柔軟性を考える場合に非常に有効なのが設定ファイルの使用です。

例えば考えられるのは、
サイトのコンテンツ分類上、URLのコントローラー部分とかを分けたいが、ロジック的には全く同じっていうような場合があると思います。

こういう場合に全く同じコントローラーをコピーして名前だけ変えて使うってのもどうかと思います。
ていうかやるべきではありません。

こういう場合はコントローラーは一つだけ作り、設定ファイルにしたがってコントローラーの転送を行うという仕組みを作る方法が考えられます。

例えば、このサイトのような解説系のサイトの場合、その解説内容の分類により、URLを分けたいという考えになるでしょう。

このサイトで言えば、
基礎編は
http://www.objective-php.net/basic/
実践編は
http://www.objective-php.net/practice/
です。

MVC的に見ると、コントローラー部分が既に違います。

実はこのサイトのコンテンツ内容は全てDBに保存してあるものを表示しているのですが、
取得ロジックに違いはありません。コントローラーやアクションを条件にしているので、実際に取得される結果は違うものになるってだけです。

なのでコントローラーは共通で、例えばですがContentsControllerとして、
URLより取得したコントローラー名がbasicのとき、実際に使用するコントローラーはcontents、practiceのときもcontents、となるように設定ファイルで設定をするのです。

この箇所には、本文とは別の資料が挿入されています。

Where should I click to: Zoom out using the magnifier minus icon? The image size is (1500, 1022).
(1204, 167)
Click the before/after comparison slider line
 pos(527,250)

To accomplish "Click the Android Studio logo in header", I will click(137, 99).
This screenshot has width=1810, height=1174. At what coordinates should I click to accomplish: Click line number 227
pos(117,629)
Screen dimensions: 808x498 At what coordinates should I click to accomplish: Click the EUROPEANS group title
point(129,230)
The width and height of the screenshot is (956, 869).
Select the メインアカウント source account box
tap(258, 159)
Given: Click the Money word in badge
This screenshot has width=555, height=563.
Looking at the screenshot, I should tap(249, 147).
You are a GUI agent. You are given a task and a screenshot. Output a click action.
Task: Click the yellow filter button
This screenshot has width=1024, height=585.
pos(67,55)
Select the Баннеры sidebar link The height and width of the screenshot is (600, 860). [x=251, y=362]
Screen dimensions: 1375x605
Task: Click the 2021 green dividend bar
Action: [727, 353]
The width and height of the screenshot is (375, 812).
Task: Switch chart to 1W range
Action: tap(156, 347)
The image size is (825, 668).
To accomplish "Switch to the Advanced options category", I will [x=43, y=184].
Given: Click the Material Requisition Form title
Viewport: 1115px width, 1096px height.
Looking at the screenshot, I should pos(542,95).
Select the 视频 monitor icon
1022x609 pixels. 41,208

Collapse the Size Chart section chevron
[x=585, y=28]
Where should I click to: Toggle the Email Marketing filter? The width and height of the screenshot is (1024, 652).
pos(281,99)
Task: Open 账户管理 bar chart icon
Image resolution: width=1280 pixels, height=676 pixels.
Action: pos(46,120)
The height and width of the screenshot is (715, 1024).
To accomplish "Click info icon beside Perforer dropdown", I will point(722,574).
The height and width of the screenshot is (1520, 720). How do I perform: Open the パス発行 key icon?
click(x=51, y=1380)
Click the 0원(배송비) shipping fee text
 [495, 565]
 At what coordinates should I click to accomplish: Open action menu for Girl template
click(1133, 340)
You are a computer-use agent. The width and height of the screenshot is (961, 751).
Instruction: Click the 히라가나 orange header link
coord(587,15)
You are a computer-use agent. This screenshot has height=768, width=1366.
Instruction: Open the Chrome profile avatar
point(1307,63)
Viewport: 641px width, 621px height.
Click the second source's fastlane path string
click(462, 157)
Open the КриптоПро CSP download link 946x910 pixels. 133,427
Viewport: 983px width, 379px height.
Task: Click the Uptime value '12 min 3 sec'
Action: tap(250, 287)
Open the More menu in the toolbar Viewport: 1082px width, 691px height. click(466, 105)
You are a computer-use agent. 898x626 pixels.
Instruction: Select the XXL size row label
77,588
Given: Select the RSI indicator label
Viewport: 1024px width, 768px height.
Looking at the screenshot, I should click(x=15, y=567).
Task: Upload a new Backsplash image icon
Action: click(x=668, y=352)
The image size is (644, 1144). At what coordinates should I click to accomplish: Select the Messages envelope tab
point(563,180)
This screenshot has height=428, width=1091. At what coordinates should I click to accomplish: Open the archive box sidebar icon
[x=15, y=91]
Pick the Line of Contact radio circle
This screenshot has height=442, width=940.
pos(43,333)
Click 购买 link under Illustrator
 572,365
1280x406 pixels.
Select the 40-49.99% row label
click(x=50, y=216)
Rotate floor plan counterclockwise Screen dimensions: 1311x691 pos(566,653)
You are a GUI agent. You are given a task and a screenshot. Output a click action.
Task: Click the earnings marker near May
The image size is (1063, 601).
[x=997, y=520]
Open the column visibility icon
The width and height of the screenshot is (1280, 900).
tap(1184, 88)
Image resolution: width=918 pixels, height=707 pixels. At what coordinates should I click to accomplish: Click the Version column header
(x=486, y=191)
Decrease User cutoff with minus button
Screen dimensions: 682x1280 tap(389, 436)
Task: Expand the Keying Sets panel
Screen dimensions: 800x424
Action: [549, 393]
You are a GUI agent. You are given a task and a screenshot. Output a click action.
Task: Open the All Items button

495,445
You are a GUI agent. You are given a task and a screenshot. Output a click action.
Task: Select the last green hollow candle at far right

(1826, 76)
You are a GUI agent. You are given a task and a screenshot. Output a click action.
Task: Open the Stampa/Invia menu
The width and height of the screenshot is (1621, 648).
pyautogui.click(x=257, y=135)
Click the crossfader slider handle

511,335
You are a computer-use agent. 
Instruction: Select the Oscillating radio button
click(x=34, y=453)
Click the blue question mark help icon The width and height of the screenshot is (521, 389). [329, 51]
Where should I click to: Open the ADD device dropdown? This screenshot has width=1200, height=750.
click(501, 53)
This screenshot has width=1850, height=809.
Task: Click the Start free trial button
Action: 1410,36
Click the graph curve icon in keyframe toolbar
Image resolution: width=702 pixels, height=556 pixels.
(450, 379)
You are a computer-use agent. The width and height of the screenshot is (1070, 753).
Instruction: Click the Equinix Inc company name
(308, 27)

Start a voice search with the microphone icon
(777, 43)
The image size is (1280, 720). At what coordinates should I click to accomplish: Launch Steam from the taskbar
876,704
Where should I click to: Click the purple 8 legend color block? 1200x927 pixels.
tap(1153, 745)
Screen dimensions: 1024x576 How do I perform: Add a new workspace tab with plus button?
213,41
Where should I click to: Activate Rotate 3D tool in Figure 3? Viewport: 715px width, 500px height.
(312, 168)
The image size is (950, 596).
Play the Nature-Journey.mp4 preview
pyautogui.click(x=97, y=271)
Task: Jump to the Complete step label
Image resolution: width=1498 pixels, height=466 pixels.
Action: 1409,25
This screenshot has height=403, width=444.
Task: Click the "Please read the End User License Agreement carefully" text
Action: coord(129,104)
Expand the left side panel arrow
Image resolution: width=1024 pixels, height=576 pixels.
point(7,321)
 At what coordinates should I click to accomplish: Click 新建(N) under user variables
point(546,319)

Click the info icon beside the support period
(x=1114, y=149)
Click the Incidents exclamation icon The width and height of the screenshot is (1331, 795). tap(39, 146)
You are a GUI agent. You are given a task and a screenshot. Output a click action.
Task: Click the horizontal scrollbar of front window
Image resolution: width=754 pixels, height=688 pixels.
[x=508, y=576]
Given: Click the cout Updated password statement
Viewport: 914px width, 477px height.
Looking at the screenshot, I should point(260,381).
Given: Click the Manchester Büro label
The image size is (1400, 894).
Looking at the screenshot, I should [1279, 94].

当然、設定ファイルの内容により転送を行う仕組みはDispatcherに書く必要がありますが。

一つの例を示します。

transfer.ini
basic = contents
practice = contents

こんなiniファイルを作ります。
意味は、「=」の左辺のコントローラーが指定された場合は実際には右辺のコントローラーとして処理する、ということです。

これを処理するメソッドを作ります。

<?php

protected function transferControler($controller)
{
    $iniPath = $this->systemRoot . '/ini/transfer.ini';
  if (true == file_exists($iniPath)) {
        $ini = parse_ini_file($iniPath);
        if (true == array_key_exists($controller, $ini)) {
            $controller = $ini[$controller];
        }
    }
    return $controller;
}

?>

このメソッドをDispatcherに組み込めば、設定ファイルに応じてコントローラーが転送されるという動きが実現できます。

こういう感じでiniファイル等をうまく活用することで、フレームワークとしての柔軟性を向上させる事が可能なわけです。

そんなめんどくさい事考えたくない、ルールどおり作るんだ!と思えばiniファイルさえ作らなければいいだけの話ですから。